Above is an example of my pie chart graph.  Given an one dimensional array, it gives each entry a slice proportional to its area.  I plan on improving this graph, by adding an optional legend.  I am also trying to devise a way to assign colors based on some analysis of the data.  I was also planning on allowing each section to broken down further which would allow the creation of a radial tree.
The above graph is an example of my Parallel Coordinates graph.  The difference in color was produced using a K-means clustering algorithm.  The axes were ordered to minimize the linear and quadratic least squares regression errors between neighboring axes.  More information on this algorithm can be found here.  I implemented both of these analytical tools last semester.  Since then I have implemented a second ordering algorithm which relies on a more visual heuristic as opposed to a mathematical one.  The new algorithm minimizes the number of times the points cross.  I am also working on a heuristic which minimizes the total of slopes of the all the lines drawn.  I am also considering implemented a different clustering algorithm, Expectation Maximization (EM).  The EM algorithm produces the probabilities that each point lies in each cluster.  This unlike the K-Means algorithm which assigns each point to exactly one cluster.  Using the EM algorithm the color of each point can be based on these probabilities, which would allow for  easier identification of outliers.


The above graph is an example of my Scatter Plot chart.  This chart allows for the inclusion of a polynomial computed using a least squares algorithm.  The algorithm supports any polynomial of degree zero or more.  In the above graph, the polynomial has degree one.  The polynomial allows the trend in the data to be extenuated.
 Above is not a random assortment of colored rectangles, but an example of my Heat Map chart.   In its current state, the Heat Map is not very useful.  I plan on making improving by, making the transitions between the rectangles a gradient.  I also plan on adding an elegant way of displaying the names of the dimensions to give it more meaning.  I was also thinking about creating an algorithm that would allow the reordering of ordinal dimensions in order to minimize the difference between adjacent points.

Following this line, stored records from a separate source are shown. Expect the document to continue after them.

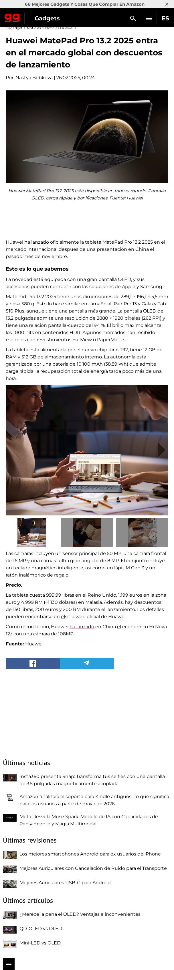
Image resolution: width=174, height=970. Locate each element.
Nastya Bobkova (34, 77)
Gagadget (12, 17)
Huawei (34, 644)
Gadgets (47, 18)
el (63, 616)
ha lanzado (82, 626)
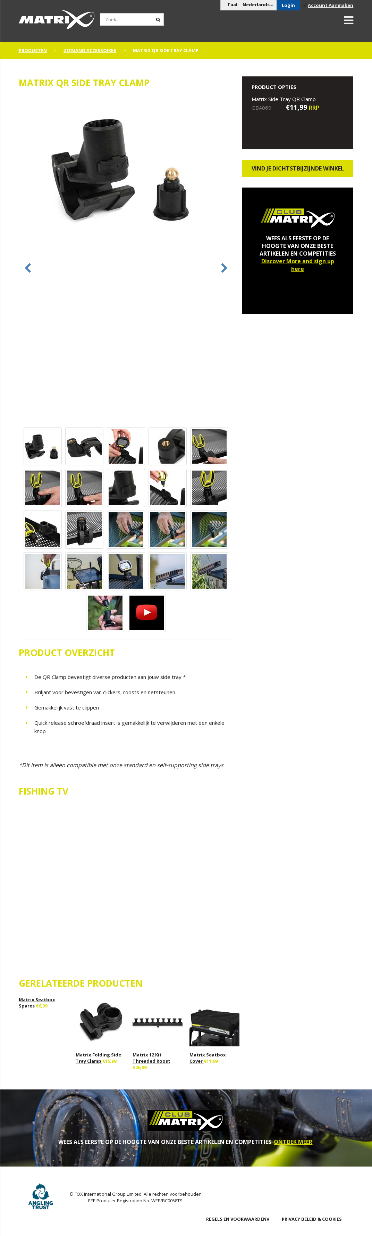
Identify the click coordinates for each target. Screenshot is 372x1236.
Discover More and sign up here (297, 265)
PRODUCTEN (33, 50)
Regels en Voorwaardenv (237, 1219)
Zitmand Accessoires (90, 50)
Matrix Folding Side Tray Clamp (98, 1058)
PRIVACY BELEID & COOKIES (312, 1219)
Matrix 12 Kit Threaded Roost (151, 1058)
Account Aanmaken (330, 5)
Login (288, 5)
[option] (126, 168)
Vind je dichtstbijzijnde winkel (298, 168)
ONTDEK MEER (293, 1142)
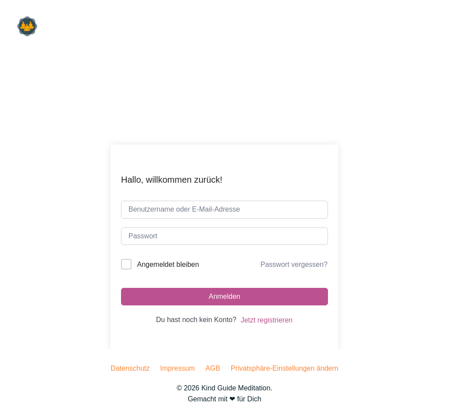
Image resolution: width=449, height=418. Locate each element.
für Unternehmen (283, 26)
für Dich (223, 26)
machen (422, 26)
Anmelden (224, 296)
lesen (379, 26)
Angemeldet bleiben (168, 264)
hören (340, 26)
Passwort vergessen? (294, 264)
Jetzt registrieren (266, 320)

 Above is an example of my Bar Chart.  It supports showing multiple dimensions at once, with a variable padding between each group.  The orientation of the chart can also adjusted by adjusting a single value in the json object supplied to the function.  Due to the nature of the Bar Chart, I have no planned analytic tools to which to add to the chart.

All of these were designed with the purpose of being used in the Health Data Project; however, I have designed them to as modular as possible.